### ARBEITSANWEISUNGEN
[A] Gib den Abschnitt des Textes über den Film „Der Illusionist“ von „Erst im Hinterland“ bis einschließlich „nicht reibungslos funktioniert).“ wieder und setze dabei überall „Glasgow“ an die Stelle von „Edinburgh“.
[B] Wie viele Seiten umfasste laut dem Text über den Film „Der Illusionist“ das Manuskript aus Tatis Hinterlassenschaft?

### TEXT ZUR ANALYSE
((
Dass einem die hochgewachsene Zeichentrickfigur mit dem steifen, dabei paradox schleppenden Gang und den traurigen Augen bekannt vorkommt, hat schon seinen Grund: Der Titelheld des Films Der Illusionist ist ein Wiedergänger des großen französischen Komikers Jacques Tati (1907–82), basiert sogar auf einem Drehbuch aus dessen Hinterlassenschaft. Genau genommen handelte es sich bei dem 66-seitigen Manuskript um eine lose Zusammenstellung von Szenen mit dem Arbeitstitel „Film Tati Nummer 4“: Das Konzept für ein Nachfolgewerk zu Tatis weltweit erfolgreichem Oscar-Gewinner Mon Oncle (1958).  Sophie Tatischeff, Tochter und Nachlassverwalterin des Komikers, hatte das Manuskript knapp vor ihrem Tod 2001 an seinen Landsmann Sylvain Chomet geschickt. Inspiriert hatten sie dazu die bloßen Entwürfe für den ersten langen Animationsfilm des Comiczeichners Chomet, die 2003 fertiggestellte Retro-Radfahrfarce Das große Rennen von Belleville, ein im zweidimensionalen Zeichentrick stolz altmodisches, sonst eher frenetisches Vergnügen, in dem es ebenfalls um die Welt des Varieté ging.

Würdevoll unbeholfener Bühnenkünstler


Der Illusionist schlägt allerdings nostalgischere Töne an: Chomets bittersüße Geschichte erweckt Tati buchstäblich wieder zum Leben, die Titelfigur ist nicht an Tatis berühmtes Alter Ego Monsieur Hulot angelehnt, sondern an den Komiker selbst. Sie trägt dessen Geburtsnamen Tatischeff und präsentiert sich mit derselben bezwingenden Mixtur von würdevoller Unbeholfenheit. Und zwar von Anfang an: Leicht desaströse Darbietungen als Bühnenmagier in Paris (aufmüpfiges Kaninchen) und London (unangenehme Auftrittspartner: ein Quartett von Proto-Beatles-Poppern) etablieren die heiter-melancholische Stimmung.
Erst im Hinterland findet der Illusionist schließlich ein begeistertes Publikum, als er in einem schottischen Pub seine Kunststücke zeigt: Das naive Teenagermädchen Alice ist überzeugt, das seine Tricks echte Zauberei sind, und lässt kurzerhand ihr Dienstmagd-dasein im Dorflokal hinter sich, um mit Tatischeff nach Edinburgh zu gehen. Die Stadt – mittlerweile die Heimat von Chomet und seiner Frau – ist eigentlich die zweite Hauptfigur des Films: Der endet damit, dass die Lichter einer Hauptgeschäftstraße ausgehen. Unwahrscheinlicherweise wirkt dieses Edinburgh manchmal wie skizziert, dann wieder detailreich ausgestaltet – einer der Zeichentrickaspekte, die Chomets Adaption bei aller Ehrerbietung doch auf faszinierende Weise von Tatis „wirklichkeitsbasierter“ Komik unterscheiden (und sie selbst da interessant machen, wo die Übertragung in Animation eben nicht reibungslos funktioniert).
))
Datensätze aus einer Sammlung
((
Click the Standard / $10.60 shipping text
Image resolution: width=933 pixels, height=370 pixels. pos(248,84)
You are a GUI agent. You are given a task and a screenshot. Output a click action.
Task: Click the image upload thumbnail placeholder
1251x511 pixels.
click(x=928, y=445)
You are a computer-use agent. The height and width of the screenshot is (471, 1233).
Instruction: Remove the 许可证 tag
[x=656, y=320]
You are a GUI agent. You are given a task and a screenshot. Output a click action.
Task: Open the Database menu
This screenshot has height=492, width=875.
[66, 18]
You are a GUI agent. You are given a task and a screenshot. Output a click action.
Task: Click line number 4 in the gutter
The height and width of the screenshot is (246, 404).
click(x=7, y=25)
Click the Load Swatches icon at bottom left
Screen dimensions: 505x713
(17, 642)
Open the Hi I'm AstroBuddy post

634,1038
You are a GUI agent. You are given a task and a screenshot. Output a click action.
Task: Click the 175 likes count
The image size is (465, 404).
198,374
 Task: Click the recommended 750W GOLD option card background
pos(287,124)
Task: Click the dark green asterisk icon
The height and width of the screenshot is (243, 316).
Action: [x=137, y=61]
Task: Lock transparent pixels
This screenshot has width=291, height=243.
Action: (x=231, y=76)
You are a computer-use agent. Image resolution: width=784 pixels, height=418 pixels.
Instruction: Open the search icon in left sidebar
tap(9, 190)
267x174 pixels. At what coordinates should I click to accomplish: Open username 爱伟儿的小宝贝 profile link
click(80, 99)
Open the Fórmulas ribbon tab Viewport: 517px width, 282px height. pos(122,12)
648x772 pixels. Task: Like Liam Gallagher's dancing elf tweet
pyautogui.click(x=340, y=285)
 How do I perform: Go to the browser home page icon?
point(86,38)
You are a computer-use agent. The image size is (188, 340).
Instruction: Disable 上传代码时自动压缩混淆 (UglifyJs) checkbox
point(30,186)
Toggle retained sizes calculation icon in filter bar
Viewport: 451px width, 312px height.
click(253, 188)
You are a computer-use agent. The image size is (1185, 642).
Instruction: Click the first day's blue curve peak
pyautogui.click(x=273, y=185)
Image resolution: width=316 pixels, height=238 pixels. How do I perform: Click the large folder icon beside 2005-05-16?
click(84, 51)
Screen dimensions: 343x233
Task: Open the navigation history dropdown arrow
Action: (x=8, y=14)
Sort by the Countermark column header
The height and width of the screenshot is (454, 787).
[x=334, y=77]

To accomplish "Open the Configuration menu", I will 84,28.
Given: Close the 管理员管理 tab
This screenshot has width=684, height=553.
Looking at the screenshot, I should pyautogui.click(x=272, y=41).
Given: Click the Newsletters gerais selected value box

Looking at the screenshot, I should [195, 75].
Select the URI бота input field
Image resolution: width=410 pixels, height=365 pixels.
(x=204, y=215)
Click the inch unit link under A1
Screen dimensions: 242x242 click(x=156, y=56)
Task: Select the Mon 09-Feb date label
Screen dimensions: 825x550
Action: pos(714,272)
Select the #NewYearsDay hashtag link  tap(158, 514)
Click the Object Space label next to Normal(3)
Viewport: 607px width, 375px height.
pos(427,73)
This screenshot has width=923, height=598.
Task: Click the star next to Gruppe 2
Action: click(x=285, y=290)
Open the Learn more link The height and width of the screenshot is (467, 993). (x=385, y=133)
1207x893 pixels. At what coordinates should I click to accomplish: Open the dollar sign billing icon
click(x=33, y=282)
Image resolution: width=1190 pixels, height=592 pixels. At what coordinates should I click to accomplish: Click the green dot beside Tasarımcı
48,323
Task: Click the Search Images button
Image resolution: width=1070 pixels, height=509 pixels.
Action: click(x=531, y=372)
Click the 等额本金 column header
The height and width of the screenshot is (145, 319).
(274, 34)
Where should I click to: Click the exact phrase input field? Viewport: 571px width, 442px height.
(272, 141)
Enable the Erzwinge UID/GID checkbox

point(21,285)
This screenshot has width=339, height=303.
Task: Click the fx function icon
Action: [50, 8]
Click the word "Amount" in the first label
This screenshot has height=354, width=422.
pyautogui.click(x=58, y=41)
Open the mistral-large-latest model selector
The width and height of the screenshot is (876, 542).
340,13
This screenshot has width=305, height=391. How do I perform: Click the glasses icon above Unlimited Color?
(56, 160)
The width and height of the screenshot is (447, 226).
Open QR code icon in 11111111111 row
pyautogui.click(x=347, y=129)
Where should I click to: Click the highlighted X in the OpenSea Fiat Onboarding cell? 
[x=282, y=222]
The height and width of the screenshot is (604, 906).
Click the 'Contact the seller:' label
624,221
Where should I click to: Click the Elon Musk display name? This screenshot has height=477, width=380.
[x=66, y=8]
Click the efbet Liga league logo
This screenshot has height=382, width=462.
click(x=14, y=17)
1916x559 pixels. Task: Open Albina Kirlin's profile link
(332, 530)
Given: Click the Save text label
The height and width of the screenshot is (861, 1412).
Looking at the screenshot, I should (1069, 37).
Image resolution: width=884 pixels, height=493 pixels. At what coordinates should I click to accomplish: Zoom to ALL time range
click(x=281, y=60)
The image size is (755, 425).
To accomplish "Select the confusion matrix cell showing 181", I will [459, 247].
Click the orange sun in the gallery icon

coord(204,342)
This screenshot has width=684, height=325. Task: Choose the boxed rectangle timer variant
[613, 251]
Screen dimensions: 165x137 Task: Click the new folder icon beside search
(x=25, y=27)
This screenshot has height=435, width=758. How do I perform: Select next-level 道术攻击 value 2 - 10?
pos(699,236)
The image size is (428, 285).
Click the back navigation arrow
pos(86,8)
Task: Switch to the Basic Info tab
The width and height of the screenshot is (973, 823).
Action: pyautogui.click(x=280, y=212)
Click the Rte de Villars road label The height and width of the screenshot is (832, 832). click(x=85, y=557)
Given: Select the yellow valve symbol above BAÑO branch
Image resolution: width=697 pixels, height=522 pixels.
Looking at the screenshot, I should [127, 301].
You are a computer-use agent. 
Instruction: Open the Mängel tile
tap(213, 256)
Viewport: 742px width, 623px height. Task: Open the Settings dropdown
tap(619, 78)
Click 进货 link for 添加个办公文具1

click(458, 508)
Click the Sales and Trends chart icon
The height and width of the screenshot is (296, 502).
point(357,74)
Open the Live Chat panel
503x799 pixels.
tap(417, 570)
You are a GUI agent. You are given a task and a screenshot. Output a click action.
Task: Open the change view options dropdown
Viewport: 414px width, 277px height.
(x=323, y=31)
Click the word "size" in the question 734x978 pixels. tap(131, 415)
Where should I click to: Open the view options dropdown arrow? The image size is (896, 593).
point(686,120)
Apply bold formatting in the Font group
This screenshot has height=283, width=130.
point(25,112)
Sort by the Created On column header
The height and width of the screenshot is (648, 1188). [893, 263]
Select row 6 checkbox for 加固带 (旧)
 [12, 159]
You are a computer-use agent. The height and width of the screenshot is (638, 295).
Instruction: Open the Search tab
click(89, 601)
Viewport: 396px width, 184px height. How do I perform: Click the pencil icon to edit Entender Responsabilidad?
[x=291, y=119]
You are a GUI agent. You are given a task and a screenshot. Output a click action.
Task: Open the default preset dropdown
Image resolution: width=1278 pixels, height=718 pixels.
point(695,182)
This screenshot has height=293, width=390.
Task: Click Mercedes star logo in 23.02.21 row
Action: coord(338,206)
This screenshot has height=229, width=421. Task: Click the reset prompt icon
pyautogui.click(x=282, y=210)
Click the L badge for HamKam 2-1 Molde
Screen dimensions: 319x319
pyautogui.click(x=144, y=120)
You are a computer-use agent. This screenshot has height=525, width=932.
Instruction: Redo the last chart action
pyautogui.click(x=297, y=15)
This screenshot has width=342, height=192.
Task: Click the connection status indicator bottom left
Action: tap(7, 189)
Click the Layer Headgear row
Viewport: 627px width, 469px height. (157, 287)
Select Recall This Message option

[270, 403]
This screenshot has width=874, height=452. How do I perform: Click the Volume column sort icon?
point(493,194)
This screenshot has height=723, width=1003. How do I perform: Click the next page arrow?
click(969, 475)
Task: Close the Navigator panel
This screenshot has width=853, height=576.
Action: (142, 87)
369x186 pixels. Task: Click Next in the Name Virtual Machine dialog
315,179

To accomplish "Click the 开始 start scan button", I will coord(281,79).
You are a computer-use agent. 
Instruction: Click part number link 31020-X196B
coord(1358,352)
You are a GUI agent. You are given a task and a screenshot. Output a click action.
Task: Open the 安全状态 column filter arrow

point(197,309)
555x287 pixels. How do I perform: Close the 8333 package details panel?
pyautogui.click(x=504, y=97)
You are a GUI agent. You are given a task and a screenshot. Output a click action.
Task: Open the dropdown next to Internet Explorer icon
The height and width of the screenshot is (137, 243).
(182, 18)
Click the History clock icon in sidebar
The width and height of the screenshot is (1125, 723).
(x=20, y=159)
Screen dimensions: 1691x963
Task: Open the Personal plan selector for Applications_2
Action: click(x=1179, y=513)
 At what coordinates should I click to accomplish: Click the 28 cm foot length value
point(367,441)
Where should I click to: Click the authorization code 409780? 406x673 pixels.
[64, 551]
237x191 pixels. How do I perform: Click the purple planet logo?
))
### ANTWORTEN
[A]
Erst im Hinterland findet der Illusionist schließlich ein begeistertes Publikum, als er in einem schottischen Pub seine Kunststücke zeigt: Das naive Teenagermädchen Alice ist überzeugt, das seine Tricks echte Zauberei sind, und lässt kurzerhand ihr Dienstmagd-dasein im Dorflokal hinter sich, um mit Tatischeff nach Glasgow zu gehen. Die Stadt – mittlerweile die Heimat von Chomet und seiner Frau – ist eigentlich die zweite Hauptfigur des Films: Der endet damit, dass die Lichter einer Hauptgeschäftstraße ausgehen. Unwahrscheinlicherweise wirkt dieses Glasgow manchmal wie skizziert, dann wieder detailreich ausgestaltet – einer der Zeichentrickaspekte, die Chomets Adaption bei aller Ehrerbietung doch auf faszinierende Weise von Tatis „wirklichkeitsbasierter“ Komik unterscheiden (und sie selbst da interessant machen, wo die Übertragung in Animation eben nicht reibungslos funktioniert).

[B] Das Manuskript umfasste 66 Seiten.